Merrill v. National Bank of Jacksonville

173 U.S. 131, 19 S. Ct. 360, 43 L. Ed. 640, 1899 U.S. LEXIS 1426
CourtSupreme Court of the United States
DecidedFebruary 20, 1899
DocketNos. 54 and 55
StatusPublished
Cited by213 cases

This text of 173 U.S. 131 (Merrill v. National Bank of Jacksonville) is published on Counsel Stack Legal Research, covering Supreme Court of the United States primary law. Counsel Stack provides free access to over 12 million legal documents including statutes, case law, regulations, and constitutions.

Bluebook
Merrill v. National Bank of Jacksonville, 173 U.S. 131, 19 S. Ct. 360, 43 L. Ed. 640, 1899 U.S. LEXIS 1426 (1899).

Opinions

Mr. Chief Justice Fuller,

after making the above statement, delivered the opinion of the court.

The Circuit Court of Appeals reversed the decree of the Circuit Court with specific directions. Nothing remained for the Circuit Court to do except to enter a decree in accordance with the mandate, and, for the purposes of an appeal to this court, the decree of the Circuit Court of Appeals was final. The mandate went down and the Circuit Court entered its decree in strict conformity therewith before the appeal in No. 54 was prosecuted to this court. This promptness of action did not, however, cut off that appeal, and any difficulty in our dealing with the cause in the Circuit Court was obviated by the second appeal, which brings before us in No. 55 the record subsequent to the first decree of the Circuit Court of Appeals.

It is contended that the bill should have been dismissed because of adequate remedy at law, and on the ground of [135]*135laches and estoppel. As the controversy involved the question on what basis dividends should have, been declared, and therein the enforcement of the administration of the trust in accordance with law, we have no doubt of the jurisdiction in equity.

Nor was the lapse of time such as to raise any presumption of laches, nor could an estoppel properly be held to have arisen. Less than two years had elapsed from the payment of the first dividend to the filing of the bill, and the other creditors of the insolvent bank had not been harmed by the temporary submission of complainant to the ruling of the Comptroller.
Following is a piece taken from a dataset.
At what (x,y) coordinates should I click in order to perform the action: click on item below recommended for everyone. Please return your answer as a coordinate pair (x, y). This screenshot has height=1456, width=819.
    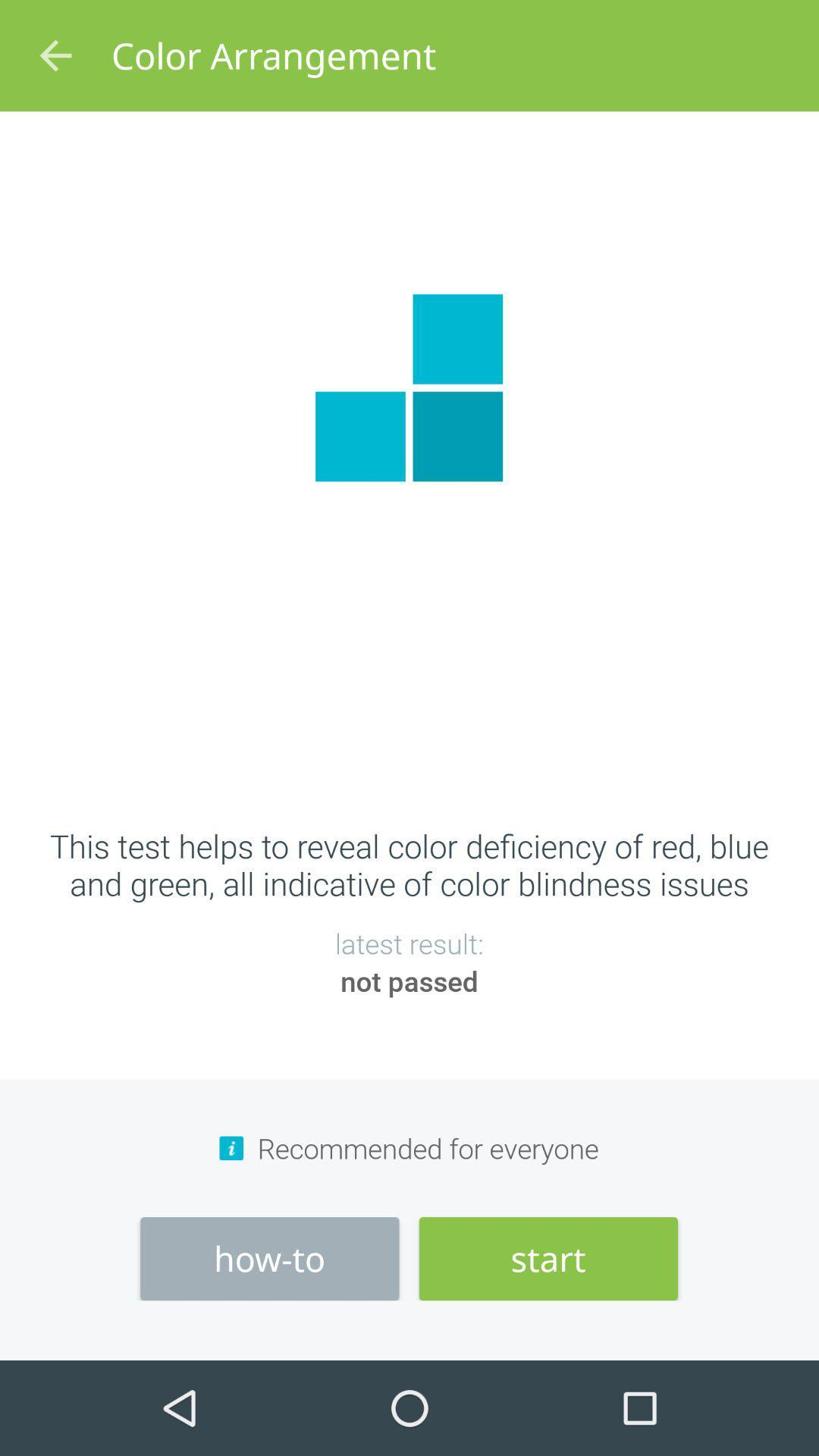
    Looking at the image, I should click on (548, 1259).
The decree affected only assets on hand or such as might be subsequently discovered; and if the other creditors had no rights superior to that of complainant, they lost nothing by the reduction of their dividends, if any, afterwards declared to be paid out of such assets.

The inquiry on the merits is, generally speaking, whether a secured creditor of an insolvent national bank may prove and receive dividends'upon the face of his claim as it stood at the time of the declaration of insolvency, without crediting either his collaterals, or collections made therefrom after such declaration, subject always to the proviso that dividends must cease when from them and from collaterals realized, the claim has been paid in full.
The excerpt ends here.